*PROBLEM TO WORK ON:* Turn the items, starting at the first line and ending at the line that contains "should pyautogui.click(x=1200, y=27).", into a Markdown table with the columns Entry and Text, numbering each row and leaving out blank lines and pictures.
━━━━
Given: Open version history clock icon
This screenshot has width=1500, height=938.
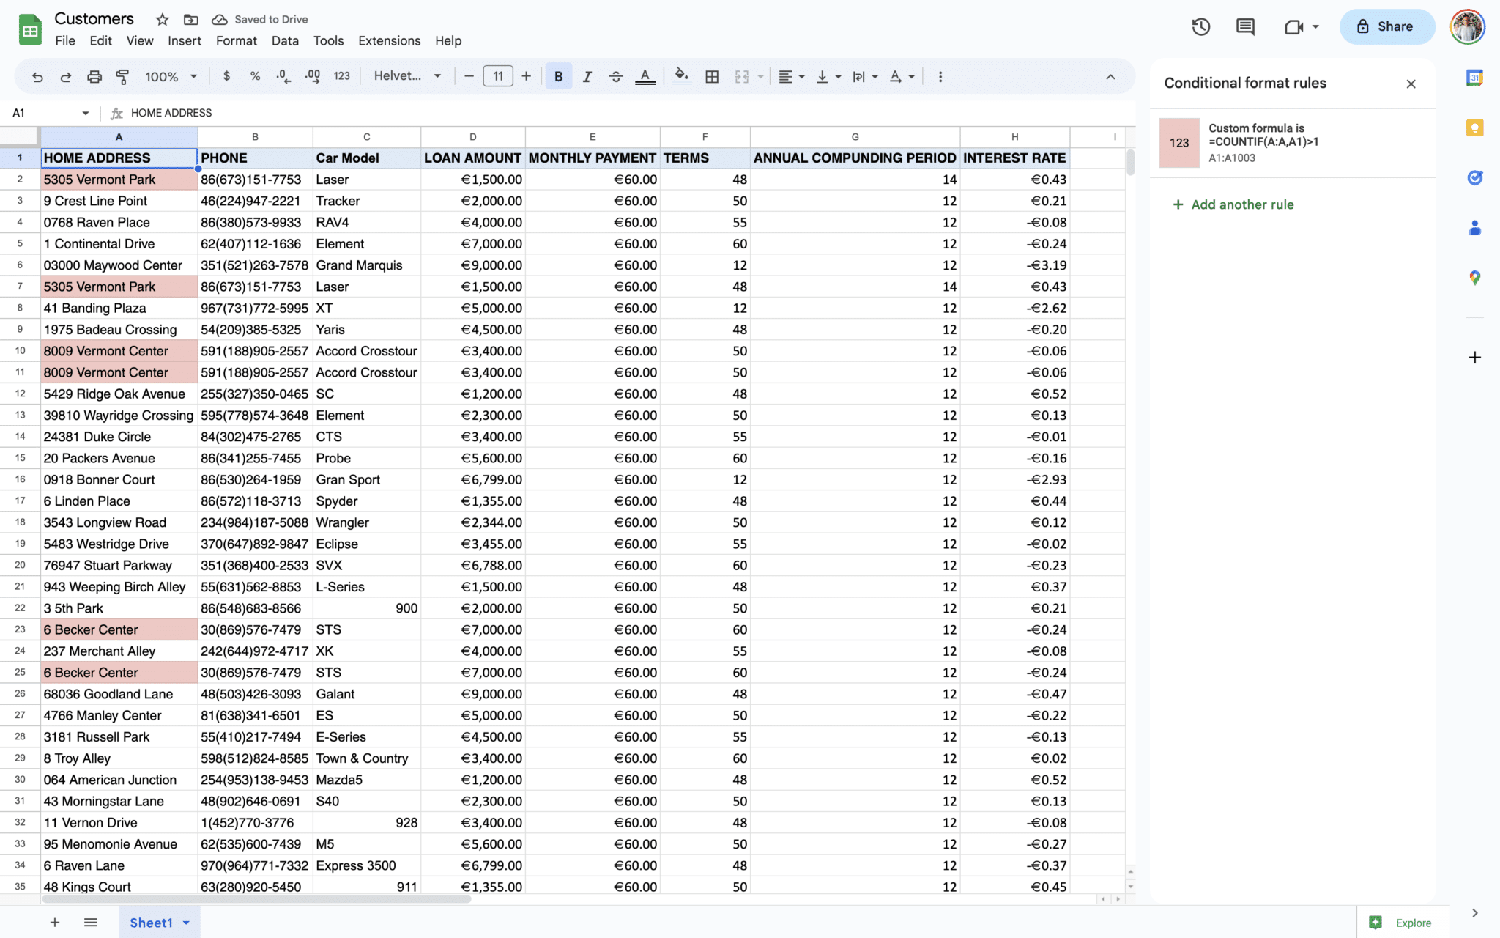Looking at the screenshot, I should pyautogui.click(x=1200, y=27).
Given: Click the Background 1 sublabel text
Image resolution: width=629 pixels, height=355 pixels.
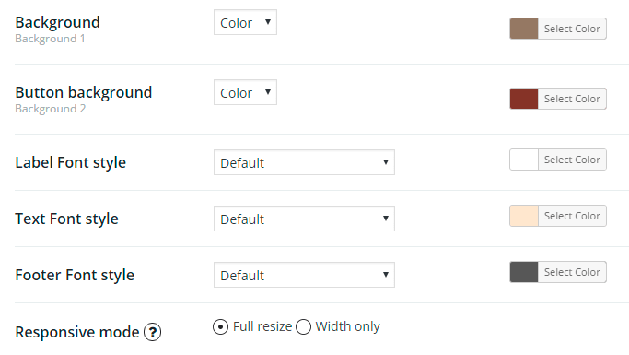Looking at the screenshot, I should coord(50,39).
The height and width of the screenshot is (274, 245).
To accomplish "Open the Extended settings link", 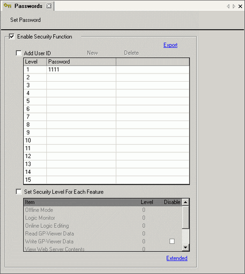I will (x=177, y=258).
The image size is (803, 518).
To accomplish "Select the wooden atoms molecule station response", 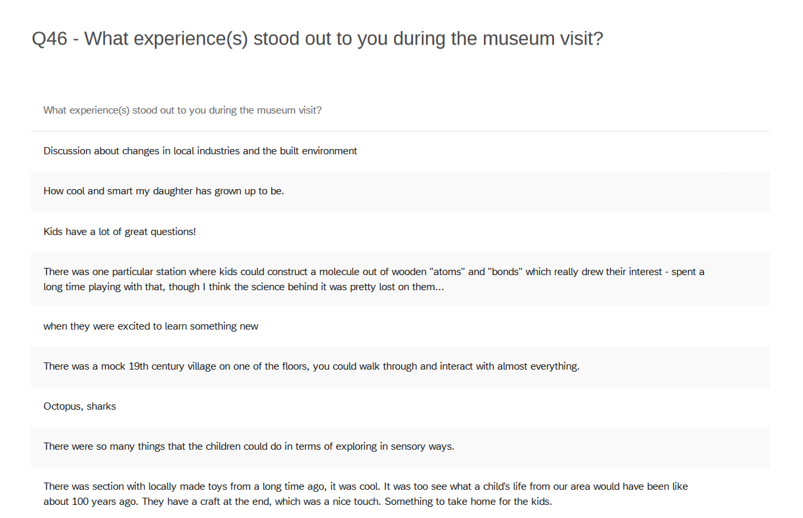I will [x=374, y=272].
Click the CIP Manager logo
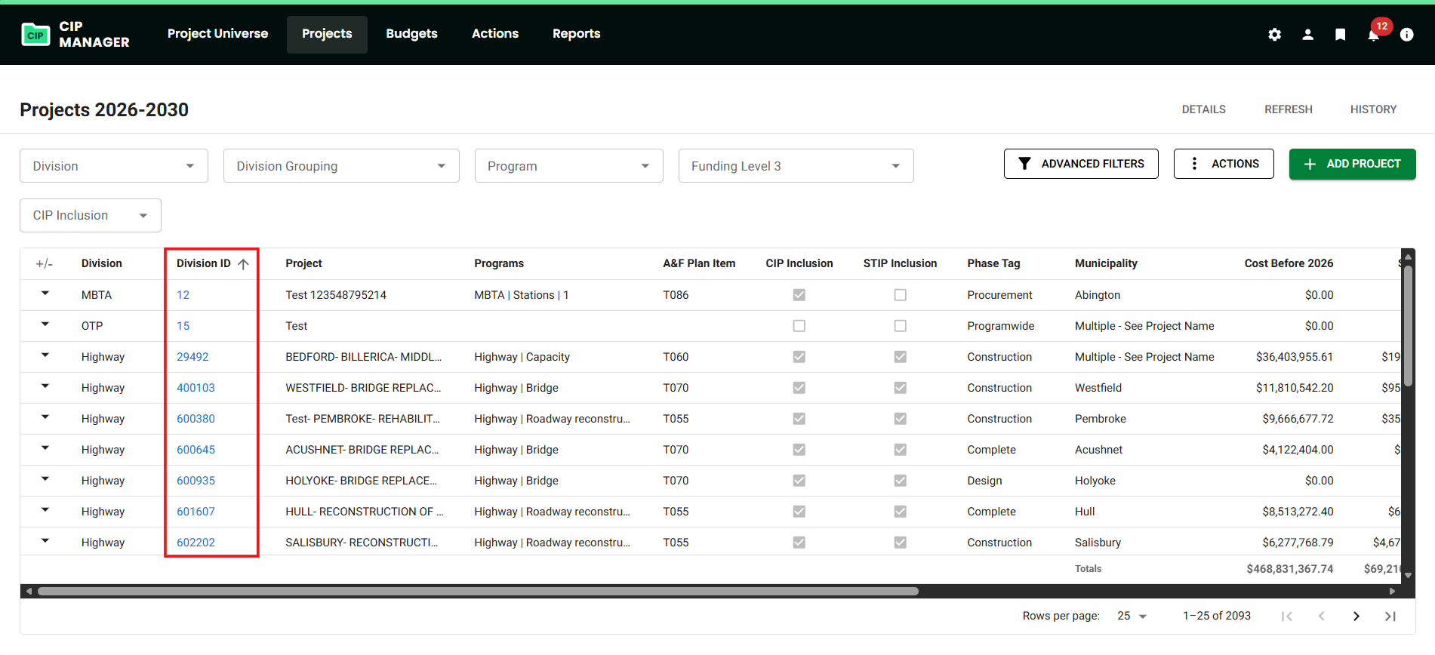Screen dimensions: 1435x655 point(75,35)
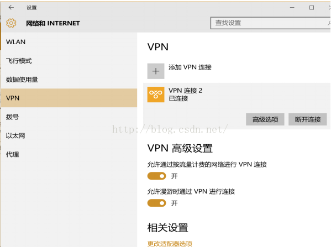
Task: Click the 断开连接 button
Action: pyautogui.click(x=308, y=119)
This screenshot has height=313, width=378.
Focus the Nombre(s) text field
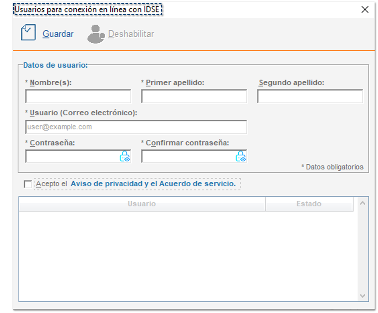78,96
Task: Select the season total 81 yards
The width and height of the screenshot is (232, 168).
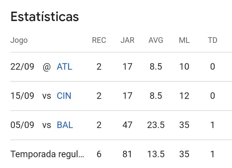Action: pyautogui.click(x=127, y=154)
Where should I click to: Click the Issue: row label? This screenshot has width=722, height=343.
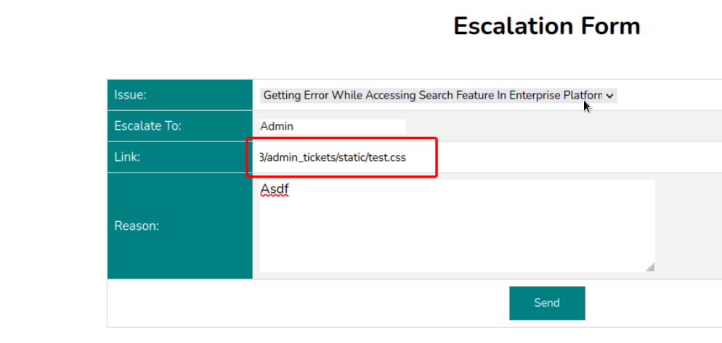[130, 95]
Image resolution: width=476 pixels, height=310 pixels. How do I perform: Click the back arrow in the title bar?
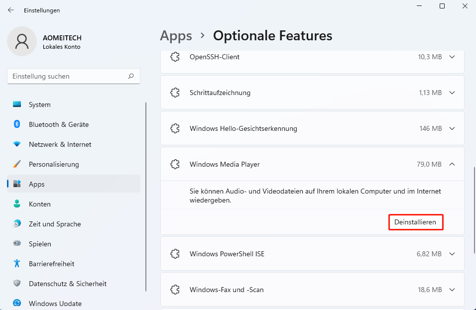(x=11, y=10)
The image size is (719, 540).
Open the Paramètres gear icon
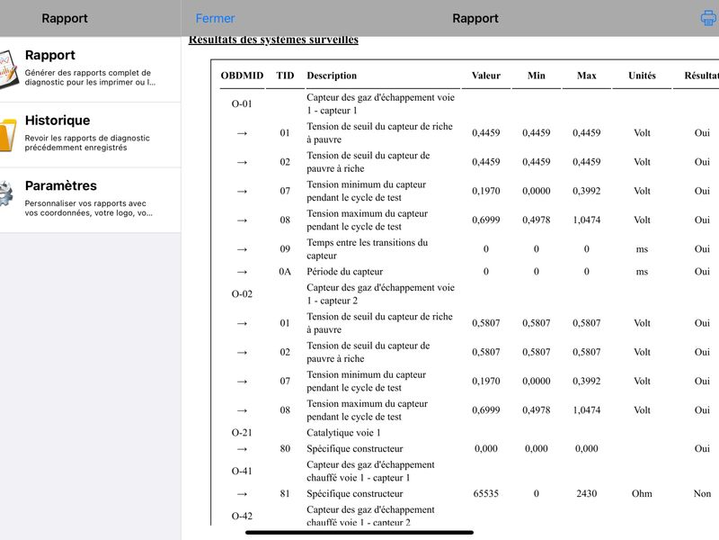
━━━━
*ANSWER TO THE TASK:*
| Entry | Text |
|---|---|
| 1 | Given: Open version history clock icon |
| 2 | This screenshot has width=1500, height=938. |
| 3 | Looking at the screenshot, I should pyautogui.click(x=1200, y=27). |